May 14, 2014

The Athenian Acropolis as a movie backdrop

Posted at 12:57 pm in Acropolis

In recent years, there has been much debate about the decision by Greece’s government to make it easier for commersial filming to take place on the Acropolis.

These decision to free up the access to the site appear to be gradually producing visible benefits, with new films using the backdrop of the Parthenon as a key part of their story.

Viggo Mortensen and Kirsten Dunst in ‘The Two Faces of January’

Viggo Mortensen and Kirsten Dunst in ‘The Two Faces of January’

Independent (Ireland)

Cinema Reviews: ‘The Two Faces of January’
Cert 12A

Padraic McKiernan, Hilary A White, Aine O’Connor – Published 11 May 2014 02:30 AM
Reviewed this week are ‘The Two Faces of January’, ‘In Bloom’, ‘A Thousand Times Goodnight’, ‘A Winter Chill’ and ‘In Secret’.

With a title that bears reference to a two-faced Roman god and a stunning backdrop that takes in some of Ancient Greece’s most famous ruins, it shouldn’t come as a surprise to read there’s a certain mythic quality to the story that unfolds in director Hossein Amini’s engaging thriller.

**Goal 1:**
Answer these questions about the post on the Acropolis as a movie backdrop:
(a) At what time was the post published?
(b) Which two actors are named in the caption for 'The Two Faces of January'?
(c) Who directed 'The Two Faces of January'?
The entries that follow the post come from a separate source and are unrelated to it.

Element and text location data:
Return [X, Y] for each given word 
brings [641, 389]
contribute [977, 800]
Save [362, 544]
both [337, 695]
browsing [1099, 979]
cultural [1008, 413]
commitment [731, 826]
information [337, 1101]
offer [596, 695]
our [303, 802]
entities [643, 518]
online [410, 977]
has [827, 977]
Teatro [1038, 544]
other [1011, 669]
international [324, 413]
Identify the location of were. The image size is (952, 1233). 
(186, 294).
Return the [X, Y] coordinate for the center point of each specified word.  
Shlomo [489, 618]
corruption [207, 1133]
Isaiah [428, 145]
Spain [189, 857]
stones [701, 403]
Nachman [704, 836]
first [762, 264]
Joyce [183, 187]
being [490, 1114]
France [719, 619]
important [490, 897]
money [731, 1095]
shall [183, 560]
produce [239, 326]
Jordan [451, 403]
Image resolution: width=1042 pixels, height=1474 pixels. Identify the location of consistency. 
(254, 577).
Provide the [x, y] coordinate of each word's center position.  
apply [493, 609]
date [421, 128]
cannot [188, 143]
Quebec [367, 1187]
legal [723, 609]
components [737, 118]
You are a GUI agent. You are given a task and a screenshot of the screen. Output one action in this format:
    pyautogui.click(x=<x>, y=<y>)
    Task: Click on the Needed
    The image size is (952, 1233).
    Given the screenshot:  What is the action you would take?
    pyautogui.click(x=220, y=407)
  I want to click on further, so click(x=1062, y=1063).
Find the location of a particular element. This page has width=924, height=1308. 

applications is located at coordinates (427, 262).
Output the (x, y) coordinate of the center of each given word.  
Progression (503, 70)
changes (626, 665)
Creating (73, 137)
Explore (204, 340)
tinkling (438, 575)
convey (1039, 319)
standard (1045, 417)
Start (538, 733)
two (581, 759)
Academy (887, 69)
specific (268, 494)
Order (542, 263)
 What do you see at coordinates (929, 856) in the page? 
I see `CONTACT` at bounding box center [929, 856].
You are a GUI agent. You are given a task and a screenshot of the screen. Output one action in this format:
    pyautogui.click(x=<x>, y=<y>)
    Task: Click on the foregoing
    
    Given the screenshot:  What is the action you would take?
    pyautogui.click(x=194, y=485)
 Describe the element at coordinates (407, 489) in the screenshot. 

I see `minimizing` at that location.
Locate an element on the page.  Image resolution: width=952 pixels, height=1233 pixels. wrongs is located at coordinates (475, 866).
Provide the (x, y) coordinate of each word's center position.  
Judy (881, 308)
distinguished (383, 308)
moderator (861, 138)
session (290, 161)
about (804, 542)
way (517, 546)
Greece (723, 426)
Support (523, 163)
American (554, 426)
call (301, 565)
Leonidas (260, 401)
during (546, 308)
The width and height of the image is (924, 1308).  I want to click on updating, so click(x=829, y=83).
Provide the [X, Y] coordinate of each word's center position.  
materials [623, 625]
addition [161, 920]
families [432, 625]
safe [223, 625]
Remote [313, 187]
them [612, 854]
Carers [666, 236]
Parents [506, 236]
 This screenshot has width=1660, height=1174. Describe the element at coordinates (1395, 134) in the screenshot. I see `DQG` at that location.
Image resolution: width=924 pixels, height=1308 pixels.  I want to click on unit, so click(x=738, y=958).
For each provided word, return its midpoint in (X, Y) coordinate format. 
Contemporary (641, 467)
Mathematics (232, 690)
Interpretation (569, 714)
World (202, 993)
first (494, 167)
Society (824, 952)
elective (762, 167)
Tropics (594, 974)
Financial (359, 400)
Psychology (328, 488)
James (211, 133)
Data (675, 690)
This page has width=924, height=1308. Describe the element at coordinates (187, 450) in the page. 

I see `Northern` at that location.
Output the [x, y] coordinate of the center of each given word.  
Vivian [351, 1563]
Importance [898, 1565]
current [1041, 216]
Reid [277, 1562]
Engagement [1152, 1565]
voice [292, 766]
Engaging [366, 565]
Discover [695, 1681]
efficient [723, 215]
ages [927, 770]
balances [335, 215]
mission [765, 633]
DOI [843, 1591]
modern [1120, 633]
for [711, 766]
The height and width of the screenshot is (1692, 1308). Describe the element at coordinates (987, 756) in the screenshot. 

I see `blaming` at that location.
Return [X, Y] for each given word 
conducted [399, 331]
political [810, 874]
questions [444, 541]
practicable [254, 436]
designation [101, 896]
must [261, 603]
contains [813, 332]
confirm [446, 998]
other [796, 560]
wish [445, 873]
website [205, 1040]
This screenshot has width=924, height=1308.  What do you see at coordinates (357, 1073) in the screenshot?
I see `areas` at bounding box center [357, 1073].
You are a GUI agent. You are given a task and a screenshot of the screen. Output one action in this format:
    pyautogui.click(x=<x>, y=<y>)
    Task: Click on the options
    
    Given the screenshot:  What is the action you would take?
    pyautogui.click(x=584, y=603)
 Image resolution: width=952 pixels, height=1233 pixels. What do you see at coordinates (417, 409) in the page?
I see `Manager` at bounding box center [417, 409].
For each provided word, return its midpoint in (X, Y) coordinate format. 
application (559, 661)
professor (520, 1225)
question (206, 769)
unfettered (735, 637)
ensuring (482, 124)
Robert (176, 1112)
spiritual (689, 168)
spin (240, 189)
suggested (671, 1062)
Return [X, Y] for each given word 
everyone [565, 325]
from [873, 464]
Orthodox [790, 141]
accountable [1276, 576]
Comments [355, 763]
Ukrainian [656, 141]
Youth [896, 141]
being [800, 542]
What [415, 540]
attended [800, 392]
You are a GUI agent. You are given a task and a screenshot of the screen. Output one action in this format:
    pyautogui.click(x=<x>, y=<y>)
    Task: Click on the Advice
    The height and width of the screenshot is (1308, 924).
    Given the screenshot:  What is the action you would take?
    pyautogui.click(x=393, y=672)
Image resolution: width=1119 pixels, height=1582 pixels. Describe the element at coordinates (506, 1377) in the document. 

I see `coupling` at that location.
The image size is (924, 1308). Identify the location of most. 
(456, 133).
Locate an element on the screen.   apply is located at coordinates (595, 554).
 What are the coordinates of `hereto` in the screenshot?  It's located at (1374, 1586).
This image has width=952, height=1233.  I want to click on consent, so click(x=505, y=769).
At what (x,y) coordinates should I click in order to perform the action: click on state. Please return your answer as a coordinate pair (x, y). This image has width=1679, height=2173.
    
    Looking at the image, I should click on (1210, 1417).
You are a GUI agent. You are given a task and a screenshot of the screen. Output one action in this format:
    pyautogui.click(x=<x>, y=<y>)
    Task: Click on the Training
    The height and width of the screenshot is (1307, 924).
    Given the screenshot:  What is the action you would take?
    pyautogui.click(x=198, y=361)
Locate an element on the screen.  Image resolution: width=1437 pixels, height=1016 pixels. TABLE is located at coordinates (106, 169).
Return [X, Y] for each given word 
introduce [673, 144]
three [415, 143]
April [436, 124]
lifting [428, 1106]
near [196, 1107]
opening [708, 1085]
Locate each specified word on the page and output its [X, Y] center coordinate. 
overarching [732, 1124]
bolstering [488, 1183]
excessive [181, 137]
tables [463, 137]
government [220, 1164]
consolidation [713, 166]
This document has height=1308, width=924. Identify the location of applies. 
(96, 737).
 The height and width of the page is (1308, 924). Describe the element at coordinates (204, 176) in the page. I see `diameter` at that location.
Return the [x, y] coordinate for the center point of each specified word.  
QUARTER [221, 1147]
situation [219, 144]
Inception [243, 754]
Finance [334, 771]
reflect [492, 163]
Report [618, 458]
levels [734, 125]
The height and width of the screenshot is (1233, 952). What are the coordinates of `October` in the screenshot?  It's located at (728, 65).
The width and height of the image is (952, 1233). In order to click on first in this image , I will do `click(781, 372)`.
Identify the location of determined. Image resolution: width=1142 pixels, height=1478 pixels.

**Goal 2:** Arrange the entries as a Markdown table with the columns No. and Line. Start with the line that contains "consolidation [713, 166]", go on through the last line of the entries, and leave out blank lines.

**Correct answer 1:**
(a) 12:57 pm
(b) Viggo Mortensen and Kirsten Dunst
(c) Hossein Amini

**Correct answer 2:**
| No. | Line |
|---|---|
| 1 | consolidation [713, 166] |
| 2 | This document has height=1308, width=924. Identify the location of applies.  |
| 3 | (96, 737). |
| 4 |  The height and width of the page is (1308, 924). Describe the element at coordinates (204, 176) in the page. I see `diameter` at that location. |
| 5 | Return the [x, y] coordinate for the center point of each specified word.   |
| 6 | QUARTER [221, 1147] |
| 7 | situation [219, 144] |
| 8 | Inception [243, 754] |
| 9 | Finance [334, 771] |
| 10 | reflect [492, 163] |
| 11 | Report [618, 458] |
| 12 | levels [734, 125] |
| 13 | The height and width of the screenshot is (1233, 952). What are the coordinates of `October` in the screenshot?  It's located at (728, 65). |
| 14 | The width and height of the image is (952, 1233). In order to click on first in this image , I will do `click(781, 372)`. |
| 15 | Identify the location of determined. Image resolution: width=1142 pixels, height=1478 pixels. |